To speed up tests it is recommended to change scheduler frequency to 5 seconds in ecc.yml.

scheduler:
  frequency:
    time: 5
    unit: SECONDS
  1. Start ecChronos

ecChronos must be listening on http://localhost:8080

ecctool start
  1. Change working directory to ecchronos-binary/src/test/behave
cd ecchronos-binary/src/test/behave
  1. Run the tests

Make sure to change define variables before running.

  • ecctool - should point to your local ecctool (Mandatory)
  • cassandra_address - should point to your Cassandra IP (Mandatory)
  • cql_user - should be the CQL user that has permissions for ecchronos keyspace (Mandatory if auth is enabled, otherwise skip defining). This will be used to clean up the ecchronos.on_demand_repair_status table.
  • cql_password - should be the password for CQL user that has permissions for ecchronos keyspace (Mandatory if auth is enabled, otherwise skip defining). This will be used to clean up the ecchronos.on_demand_repair_status table.
  • no_tls - disables secure connection towards Cassandra.

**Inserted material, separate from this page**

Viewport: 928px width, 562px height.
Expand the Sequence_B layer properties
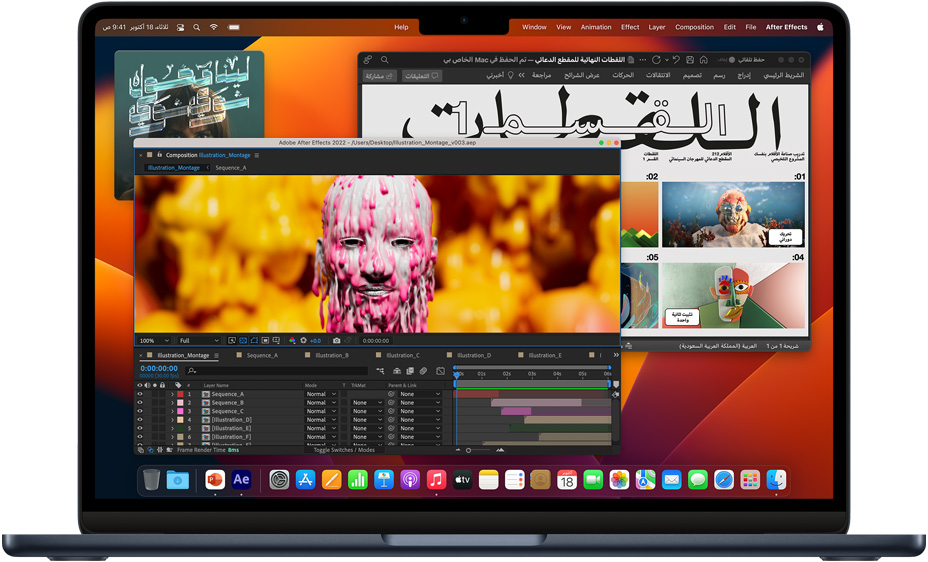pyautogui.click(x=172, y=403)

Example (no auth, no tls), run all behave tests

behave --define ecctool=/usr/bin/ecctool --define cassandra_address="127.0.0.1" --define no_tls

Example (no auth, no tls), run specific tests (feature)

behave --define ecctool=/usr/bin/ecctool --define cassandra_address="127.0.0.1" --define no_tls --include features/ecc-spring.feature

Example (auth, tls), run all behave tests

behave --define ecctool=/usr/bin/ecctool --define cassandra_address="127.0.0.1" --define cql_user="cassandra" --define cql_password="cassandra"

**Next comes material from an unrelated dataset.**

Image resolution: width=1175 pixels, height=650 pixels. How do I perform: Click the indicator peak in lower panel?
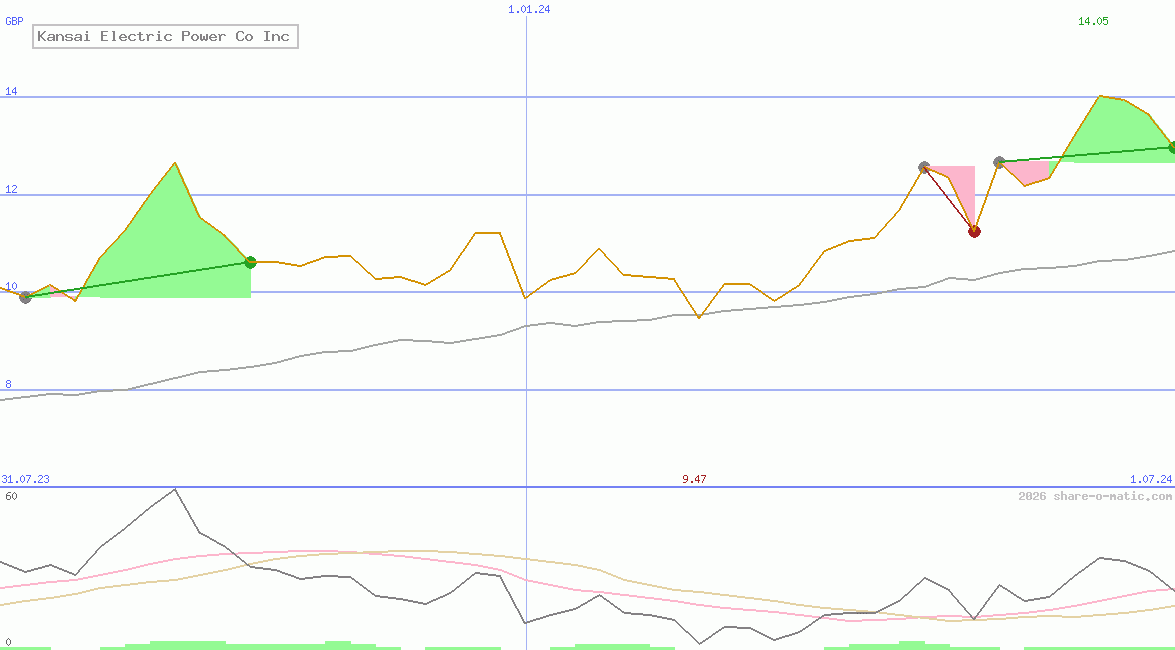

Example (auth, tls), run specific tests (feature)

behave --define ecctool=/usr/bin/ecctool --define cassandra_address="127.0.0.1" --define cql_user="cassandra" --define cql_password="cassandra" --include features/ecc-spring.feature

Maven configuration properties

Property Default Description
it.cassandra.memory 1073741824 Memory limit for the docker instance
it.cassandra.heap 256M Amount of heap memory Cassandra should use at most

Running within IDEA/Eclipse

If you already have a three node cluster setup (through docker, ccm, etc) this can be used instead.

Make sure to run the following command (with correct data centers specified in the create_keyspaces.cql) to prepare the cluster.

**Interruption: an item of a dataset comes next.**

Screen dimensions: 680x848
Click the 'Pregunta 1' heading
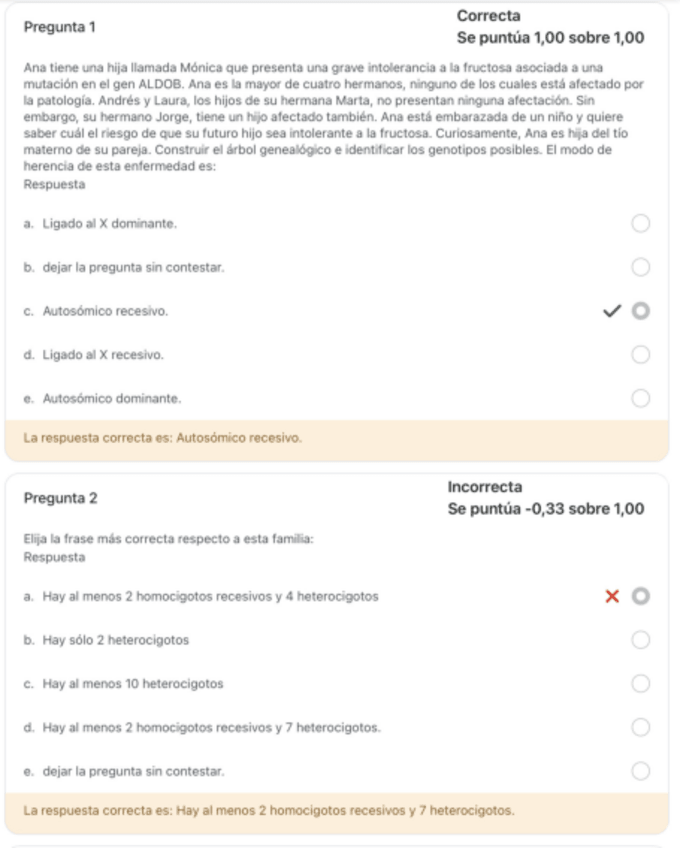(x=60, y=27)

cqlsh -f standalone-integration/src/test/resources/create_keyspaces.cql

The test cases needs to be run with the following system properties set:

Variable Description
it-cassandra.ip The host ip of one of the Cassandra instances
it-cassandra.native.port The native port used
it-cassandra.jmx.port The JMX port used

Break down into end to end tests

The standalone-integration tests runs a setup similar to the standalone application to verify automated repairs.